The U.S. Supreme Court appeared sharply divided last week on whether a student’s banner proclaiming “Bong Hits 4 Jesus” outside an Alaska high school was protected speech or a message that school authorities could suppress because it ran counter to their policies against the promotion of illegal drugs.


Justice Stephen G. Breyer seemed to capture the court’s concerns as it heard arguments in Morse v. Frederick (Case No. 06-278) on March 19.
“It’s pretty hard to run a school where kids go around at public events publicly making a joke out of drugs,” Justice Breyer told Douglas K. Mertz, the lawyer representing former high school student Joseph Frederick, whose suspension for 10 days in 2002 stemmed from the incident.
Justice Breyer said he worried that if he took the student’s side, “we’ll suddenly see people testing limits all over the place in the high schools. But a rule that’s against your side may really limit people’s rights on free speech. That’s what I’m struggling with.”
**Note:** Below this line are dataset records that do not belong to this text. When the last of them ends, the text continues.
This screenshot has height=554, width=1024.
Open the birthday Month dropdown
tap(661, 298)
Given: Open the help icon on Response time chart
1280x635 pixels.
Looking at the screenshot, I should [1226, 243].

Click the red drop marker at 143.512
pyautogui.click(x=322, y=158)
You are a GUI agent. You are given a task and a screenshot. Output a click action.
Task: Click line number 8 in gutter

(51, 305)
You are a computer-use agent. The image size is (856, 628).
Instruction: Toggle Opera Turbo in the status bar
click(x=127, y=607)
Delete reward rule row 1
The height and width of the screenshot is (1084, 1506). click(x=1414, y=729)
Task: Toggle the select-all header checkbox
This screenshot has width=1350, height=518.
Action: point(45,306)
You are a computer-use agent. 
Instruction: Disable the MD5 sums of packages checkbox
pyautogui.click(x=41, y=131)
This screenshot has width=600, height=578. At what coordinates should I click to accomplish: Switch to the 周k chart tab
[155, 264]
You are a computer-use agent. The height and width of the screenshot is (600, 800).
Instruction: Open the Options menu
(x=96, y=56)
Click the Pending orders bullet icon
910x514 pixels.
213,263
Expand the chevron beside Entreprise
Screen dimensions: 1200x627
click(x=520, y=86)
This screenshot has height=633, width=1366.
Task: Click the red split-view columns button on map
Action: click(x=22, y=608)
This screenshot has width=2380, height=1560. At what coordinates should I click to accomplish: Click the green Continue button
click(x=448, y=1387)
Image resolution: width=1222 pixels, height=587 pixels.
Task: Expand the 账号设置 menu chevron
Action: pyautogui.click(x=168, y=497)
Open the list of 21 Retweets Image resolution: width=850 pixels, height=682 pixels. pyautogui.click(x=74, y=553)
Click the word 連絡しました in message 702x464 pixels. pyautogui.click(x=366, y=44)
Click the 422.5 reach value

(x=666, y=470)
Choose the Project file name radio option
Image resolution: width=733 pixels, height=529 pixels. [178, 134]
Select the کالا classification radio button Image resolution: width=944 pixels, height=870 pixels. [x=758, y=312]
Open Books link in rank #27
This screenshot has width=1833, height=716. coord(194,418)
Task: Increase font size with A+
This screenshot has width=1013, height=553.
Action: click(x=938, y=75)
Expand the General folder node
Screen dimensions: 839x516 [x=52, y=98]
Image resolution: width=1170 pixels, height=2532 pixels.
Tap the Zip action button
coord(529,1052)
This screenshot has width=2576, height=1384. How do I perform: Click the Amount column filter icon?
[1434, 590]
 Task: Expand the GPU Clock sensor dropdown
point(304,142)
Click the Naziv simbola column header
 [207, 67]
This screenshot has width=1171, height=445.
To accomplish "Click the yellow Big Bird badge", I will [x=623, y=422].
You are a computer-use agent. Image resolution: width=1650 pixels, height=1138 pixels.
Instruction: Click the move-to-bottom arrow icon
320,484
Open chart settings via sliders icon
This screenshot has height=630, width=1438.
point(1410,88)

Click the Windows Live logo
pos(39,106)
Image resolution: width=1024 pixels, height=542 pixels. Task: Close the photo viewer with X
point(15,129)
...The arguments came nearly two decades after the Supreme Court upheld the right of secondary school students to wear black armbands to protest the Vietnam War. In that landmark 1969 decision in Tinker v. Des Moines Independent Community School District, the court upheld such political expression as long as school was not substantially disrupted.

Based on the oral arguments, the decision in the Alaska case is likely to be a close one. There appeared to be some sentiment among the justices for carving out an exception to Tinker’s protections when the student speech in question runs counter to school anti-drug policies or when it advocates violent or any illegal activity.

Another possibility is that the justices could decide that Mr. Frederick’s banner was not student speech at all—but protected public speech—because it occurred off campus and he had never arrived at school that day before he showed up at the parade at which he and other students displayed the banner.


...A decision is expected by the end of the court’s term in June.